OptiRTC, Inc.
- Company type: Private
- Industry: Environmental Technology
- Founded: December 2014; 11 years ago
- Headquarters: Boston, Massachusetts
- Key people: Marcus Quigley(Founder /CEO);
- Products: OptiNimbus OptiStratus OptiCumulus
- Website: www.optirtc.com

= OptiRTC =

American technology company

OptiRTC is an American technology company that has developed a software as a service platform for civil infrastructure. The OptiRTC platform is a cloud-native platform that integrates sensors, forecasts, and environmental contexts to actively control stormwater infrastructure. The OptiRTC platform is built on Microsoft Azure and uses internet of things technology to predicatively manage distributed water systems.

==History==
In June 2011, the OptiRTC team partnered with ioBridge to develop smart city tech based on ioBridge's hardware services and OptiRTC's platform.

In November 2013, the OptiRTC team was assigned a patent for "Combined water storage and detention system and method of precipitation harvesting and management" that was co-invented by Marcus Quigley.

In November 2014, the New York Economic Development Corporation (NYCEDC) selected Opti technology as the winner of the first Smart City Expo World Congress.

In December 2014, OptiRTC was formally incorporated as an independent company through a spin-out from Geosyntec Consultants.

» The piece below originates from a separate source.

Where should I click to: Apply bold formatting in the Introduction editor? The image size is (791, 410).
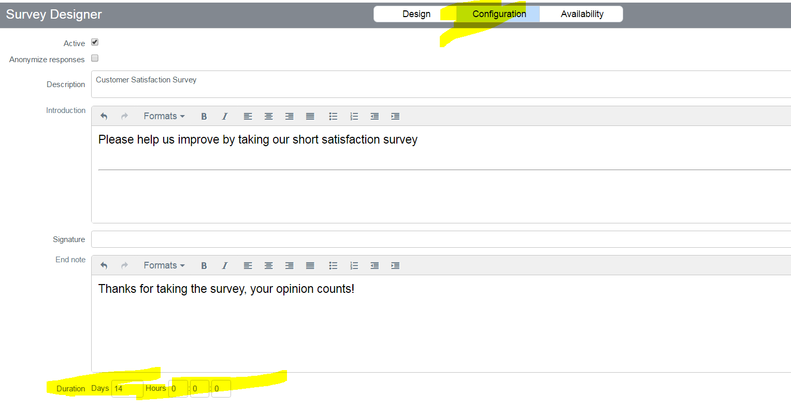tap(204, 116)
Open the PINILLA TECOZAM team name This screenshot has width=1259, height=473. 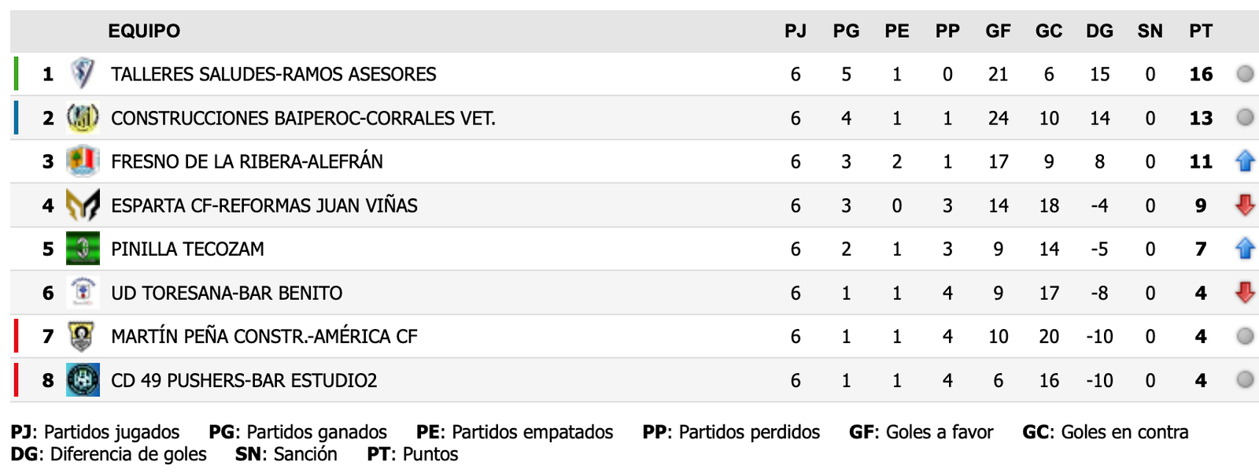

In January 2015, the Water Environment Research Foundation (WERF) published a research paper on High Performance Green Infrastructure, which focused primarily on distributed real-time control of stormwater infrastructure.

In January 2016, Opti began working with Particle to provide the communications layer for Opti's products.

In October 2018, Opti was commissioner by Albany’s Department of Water and Water Supply to install its underground smart water management system in Washington Park Lake as well as one of Albany’s constructed wetlands.